Task inputs Start Marker

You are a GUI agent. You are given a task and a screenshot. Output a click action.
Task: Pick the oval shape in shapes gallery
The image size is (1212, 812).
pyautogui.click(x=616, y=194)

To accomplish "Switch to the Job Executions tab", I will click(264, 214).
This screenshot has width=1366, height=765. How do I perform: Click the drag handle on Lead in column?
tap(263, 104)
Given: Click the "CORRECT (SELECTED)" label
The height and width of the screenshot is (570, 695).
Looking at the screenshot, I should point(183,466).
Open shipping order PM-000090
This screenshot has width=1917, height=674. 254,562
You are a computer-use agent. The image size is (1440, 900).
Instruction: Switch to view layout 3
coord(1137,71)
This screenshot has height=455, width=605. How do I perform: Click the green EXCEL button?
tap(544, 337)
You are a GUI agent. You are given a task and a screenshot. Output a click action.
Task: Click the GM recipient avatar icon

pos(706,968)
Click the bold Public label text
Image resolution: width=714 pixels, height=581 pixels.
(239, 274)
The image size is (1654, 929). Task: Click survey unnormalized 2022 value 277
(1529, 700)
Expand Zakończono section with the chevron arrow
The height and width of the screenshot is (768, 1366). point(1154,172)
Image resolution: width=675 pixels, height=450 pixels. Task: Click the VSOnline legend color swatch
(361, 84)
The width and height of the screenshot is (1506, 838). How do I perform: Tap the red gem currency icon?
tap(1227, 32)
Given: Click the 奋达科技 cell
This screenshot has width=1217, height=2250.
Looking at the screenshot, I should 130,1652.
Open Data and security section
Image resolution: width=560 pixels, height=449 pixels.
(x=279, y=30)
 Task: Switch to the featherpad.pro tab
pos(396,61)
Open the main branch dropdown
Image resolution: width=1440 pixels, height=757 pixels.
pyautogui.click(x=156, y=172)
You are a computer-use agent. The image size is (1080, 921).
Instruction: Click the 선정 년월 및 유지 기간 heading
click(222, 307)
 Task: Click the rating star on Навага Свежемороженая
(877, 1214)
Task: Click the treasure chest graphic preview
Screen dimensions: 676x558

Task inputs End Marker

### Goal of the exercise
Could you write out all of the entries precisely as they stand?

### Output for this exercise
You are a GUI agent. You are given a task and a screenshot. Output a click action.
Task: Pick the oval shape in shapes gallery
The image size is (1212, 812).
pyautogui.click(x=616, y=194)

To accomplish "Switch to the Job Executions tab", I will click(264, 214).
This screenshot has width=1366, height=765. How do I perform: Click the drag handle on Lead in column?
tap(263, 104)
Given: Click the "CORRECT (SELECTED)" label
The height and width of the screenshot is (570, 695).
Looking at the screenshot, I should point(183,466).
Open shipping order PM-000090
This screenshot has width=1917, height=674. 254,562
You are a computer-use agent. The image size is (1440, 900).
Instruction: Switch to view layout 3
coord(1137,71)
This screenshot has height=455, width=605. How do I perform: Click the green EXCEL button?
tap(544, 337)
You are a GUI agent. You are given a task and a screenshot. Output a click action.
Task: Click the GM recipient avatar icon

pos(706,968)
Click the bold Public label text
Image resolution: width=714 pixels, height=581 pixels.
(239, 274)
The image size is (1654, 929). Task: Click survey unnormalized 2022 value 277
(1529, 700)
Expand Zakończono section with the chevron arrow
The height and width of the screenshot is (768, 1366). point(1154,172)
Image resolution: width=675 pixels, height=450 pixels. Task: Click the VSOnline legend color swatch
(361, 84)
The width and height of the screenshot is (1506, 838). How do I perform: Tap the red gem currency icon?
tap(1227, 32)
Given: Click the 奋达科技 cell
This screenshot has width=1217, height=2250.
Looking at the screenshot, I should 130,1652.
Open Data and security section
Image resolution: width=560 pixels, height=449 pixels.
(x=279, y=30)
 Task: Switch to the featherpad.pro tab
pos(396,61)
Open the main branch dropdown
Image resolution: width=1440 pixels, height=757 pixels.
pyautogui.click(x=156, y=172)
You are a computer-use agent. The image size is (1080, 921).
Instruction: Click the 선정 년월 및 유지 기간 heading
click(222, 307)
 Task: Click the rating star on Навага Свежемороженая
(877, 1214)
Task: Click the treasure chest graphic preview
Screen dimensions: 676x558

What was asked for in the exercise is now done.